Loved ones of victims may feel justified in crying out for vengeance. The result is tragic. Vengeance does not relieve the grief and loss. It also instills a sense of inner conflict and guilt. On a deep level most human beings intuitively know that vengeance breeds more vengeance and violence breeds more violence. When people mature to higher levels of moral development they recognize the obligation to break the cycle of vengeance and retribution.

Look at the pictures of the two children below. Both are victims. One is a victim of lethal violence inflicted by a twelve year old playmate. The other is a victim of a legal system that is rapidly declining into old testament morality or retribution.

Lionel Tate, 14, cried Friday after being sentenced for the 1999 beating death of Tiffany Eunick, 6. The judge said the act was "cold, callous and indescribably cruel."

Tiffany Eunick, young girl beaten to death by 14 year old Lionel Tate.

Tiffany Eunick, age 6, was the victim of violence perpetrated by an unsupervised twelve year old, Lionel Tate.

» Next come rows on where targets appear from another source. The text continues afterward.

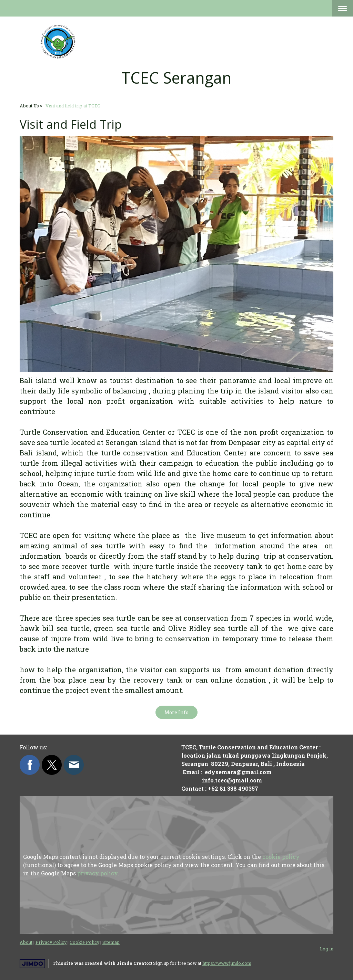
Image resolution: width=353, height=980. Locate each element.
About (26, 942)
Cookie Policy (85, 942)
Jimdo (32, 964)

Lionel thought he was playing when he emulated the moves and tactics of the professional wrestlers who were his heroes and role models. He watched professional wrestling week after week. He witnessed hundreds if not thousands of savagely brutal acts perpetrated by professionally wrestlers assuming the persona’s of theatrical psychopaths. He watched as they savagely body slammed, knee-dropped, and kicked each other.

In his immaturity, he couldn’t see that it was all a show. He had inadequate adult supervision. There was no one to point out the dangerousness and immorality of the violent displays he was witnessing. There was no adult present to impress upon his immature mind the dangerous of using such savage tactics on others.

Lionel, an immature 12 year old, assumed he could do to other kids what these heroic wrestlers did to each other. He assumed the outcome would be the same – no one would really get hurt. Tragically, the showmanship of professional wrestlers can become lethal when inflicted by one child upon another. Thinking he was playing, Lionel body-slammed, head kicked, and knee dropped Tiffany. It was over quickly. Lionel was shocked and traumatized to see that he killed Tiffany.

Is Lionel a hopeless psychopath who should be locked away for the rest of his life? He doesn’t appear to be. Will throwing away Lionel’s life bring back Tiffany or sooth the grief of her parents and friends? Probably not. Will Lionel be helped to become a better person as a result of his life-long imprisonment? Definitely not. He will be physically and sexually abused and psychiatrically damaged in deep and profound ways by his prison experiences. There is a strong possibility he will attempt suicide to try and escape the torturous consequences of his imprisonment.

So why are we as a nation allowing this to happen? Part of the reason is because our adolescent treatment professionals, the experts trained and educated to know better, are standing silently on the sidelines. The clinical professionals who are obligated to advocate for our youth and to protect our juvenile justice system from destruction have failed to act decisively and effectively. As a result the safety of all children is progressively going at risk.

How many children need to be tried, convicted, and imprisoned in adult facilities before it becomes wrong? How many children must be destroyed by a criminal justice system going out of control before we do something?